If you are at Caroline Furnace: You are welcome to spend as long as you like today in prayer, meditation, and solitude. We invite you to walk the trails, sit by the lake, Passage Creek, or the spring, rest at a campfire circle or the steps of St. John’s Chapel, or pray the labyrinth.
If you are at home: We invite you to spend time today in prayer, meditation, and (hopefully) solitude. We invite you to walk your backyard, neighborhood, or nearby park, sit by a calming spot, or rest in a comfortable outdoor space.
Scripture Reading: Romans 8:6-9
Contemplative Reading: At our local peaceful protest in Winchester, VA, of George Floyd’s murder by a police officer, “I can’t breathe” was chanted over and over – the same words George Floyd said to the police officer as his life breath – his ruach – was choked out of him. At many protests nationwide, the words “I can’t breathe” have become a cry for justice. We invite you to reflect on the following in light of the Divine Holy Breath that enlivens us all, what a privilege it is to breathe, and what a responsibility it is to use our breath to make sure no one else’s breath is unjustly extinguished.
A Reflection on “Ruach” and Romans 8:6-9
Edited from a sermon by Pastor Liz of the Wildwood Gathering,
Olympia, WA, April 4, 2017
Have you ever stood in the forest and felt the breeze dance around you, rustling leaves and your hair? Have you ever stood on the beach and struggled to remain upright against the persistent force of the wind? Have you ever felt the gentle breath on your cheek from a loved one when they are so close you can feel their exhalation? One word cannot adequately express all of these. Sometimes our language is limited and inadequate.
What we read in our translations of the Bible as “spirit”, “wind” or “breath” are translated from one Hebrew word, ruach. Walter Brueggemann says; “The Bible struggles to find adequate vocabulary to speak about and name this unutterable, irresistible, undomesticated force that surges into history to liberate, heal, remake, and transform. We are left with this code term, ruach, to speak about what we know but cannot say.” Ruach is the wind that parted the waters and created dry land, it is the very breath that God breathed into humans in our creation, it was this spirit that parted the seas and allowed the people to escape from slavery in Egypt, it is the same spirit that Jesus claims and empowers the early church in Acts. This ruach is active throughout our sacred stories.
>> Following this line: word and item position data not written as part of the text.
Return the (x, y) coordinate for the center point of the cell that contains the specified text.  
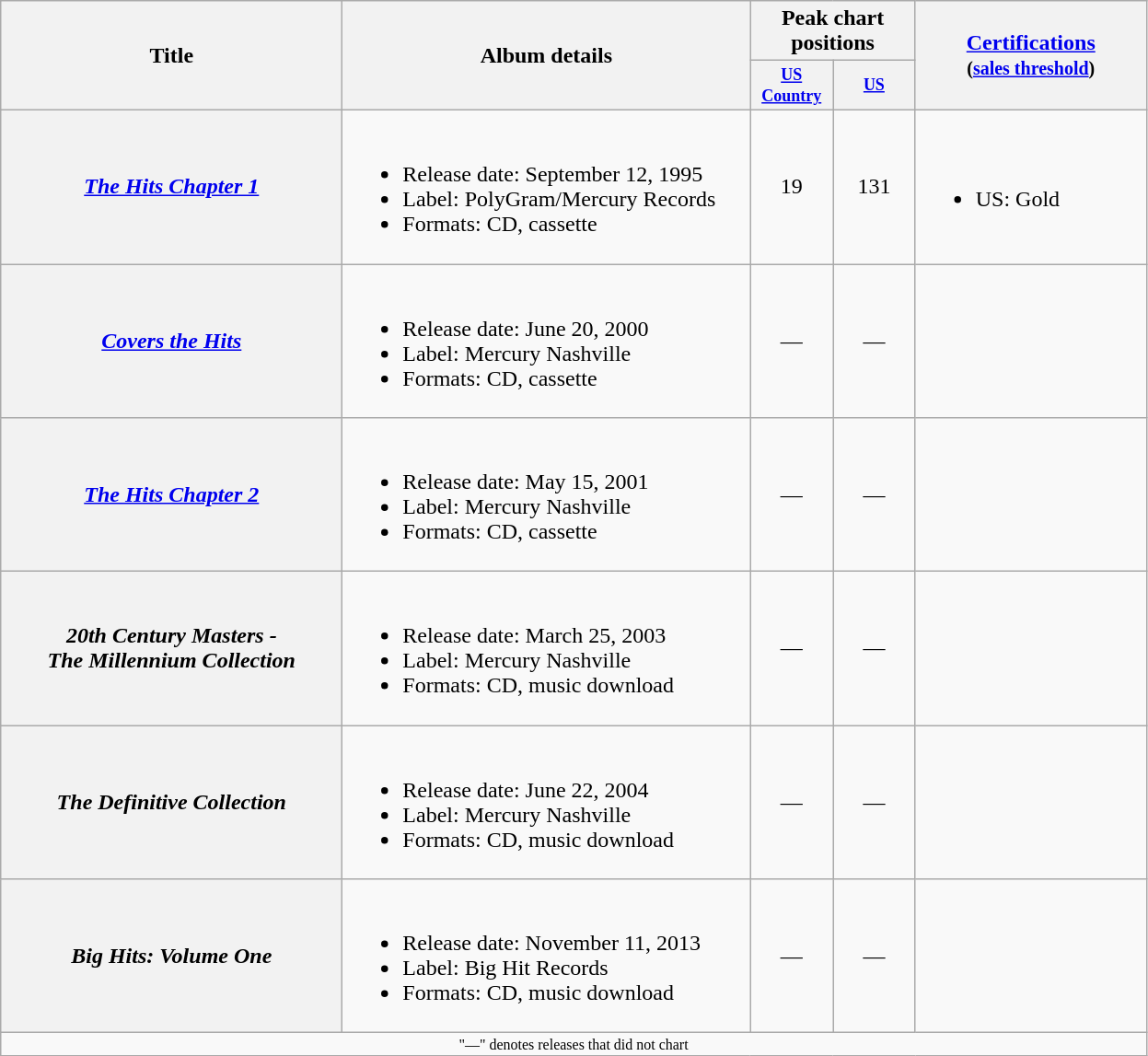
Covers the Hits (171, 341)
"—" denotes releases that did not chart (574, 1044)
19 (792, 186)
Peak chartpositions (832, 31)
US Country (792, 86)
Release date: June 22, 2004Label: Mercury NashvilleFormats: CD, music download (547, 803)
Title (171, 55)
Release date: September 12, 1995Label: PolyGram/Mercury RecordsFormats: CD, cassette (547, 186)
US: Gold (1031, 186)
Album details (547, 55)
Release date: March 25, 2003Label: Mercury NashvilleFormats: CD, music download (547, 648)
131 (875, 186)
The Hits Chapter 1 (171, 186)
Release date: June 20, 2000Label: Mercury NashvilleFormats: CD, cassette (547, 341)
Big Hits: Volume One (171, 956)
Release date: November 11, 2013Label: Big Hit RecordsFormats: CD, music download (547, 956)
Release date: May 15, 2001Label: Mercury NashvilleFormats: CD, cassette (547, 495)
US (875, 86)
20th Century Masters -The Millennium Collection (171, 648)
Certifications(sales threshold) (1031, 55)
The Hits Chapter 2 (171, 495)
The Definitive Collection (171, 803)
From the cell containing the given text, extract its center point as (X, Y) coordinate. 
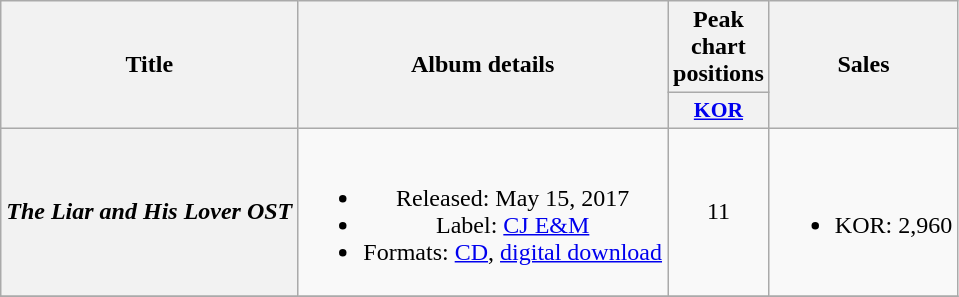
Released: May 15, 2017Label: CJ E&MFormats: CD, digital download (483, 212)
Peak chart positions (719, 47)
The Liar and His Lover OST (150, 212)
KOR (719, 111)
Sales (863, 65)
11 (719, 212)
KOR: 2,960 (863, 212)
Album details (483, 65)
Title (150, 65)
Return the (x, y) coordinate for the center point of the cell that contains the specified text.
We are, inescapably, filled with the Holy Spirit, from our first breath to our last. As Paul reminds the early church in Romans 8, “You are not in the flesh, you are in the spirit, since the Spirit of God dwells in you.” Paul is reminding the early followers of Christ that they too are filled with the breath of God and so should choose life accordingly.
Paul is saying to the people, you are filled with Divine Breath, live like it. We are not just flesh and bones, we have Divine holy breath within us. We cannot fully live unless we fully recognize that we are also filled with the holy breath of God.
It is this Divine breath, this ruach that fuels our passions and animates our life. It calls us to action and elicits compassion and love. This is no ordinary breeze, this is no ordinary breath. This is our life breath, it is the life breath of all living things.
Quotes are from Using God's Resources Wisely: Isaiah and Urban Possibility by Walter Brueggemann
Take a slow, deep breath. As you inhale, realize you are receiving God’s Divine Breath as total gift. Exhale slowly. The Spirit of God dwells in us all that we may live. Amen.
Dear God, thank you, thank you, thank you. Amen
In a world hobbled by pain and distress, loving Lord, help me experience the joy of your unconditional love. Amen.
Dear God, show me your mercy, keep me safe. Let me serve you, heavenly Father, as your Son, Jesus served you. Amen
Go in Peace, Serve the Lord. Thanks be to God.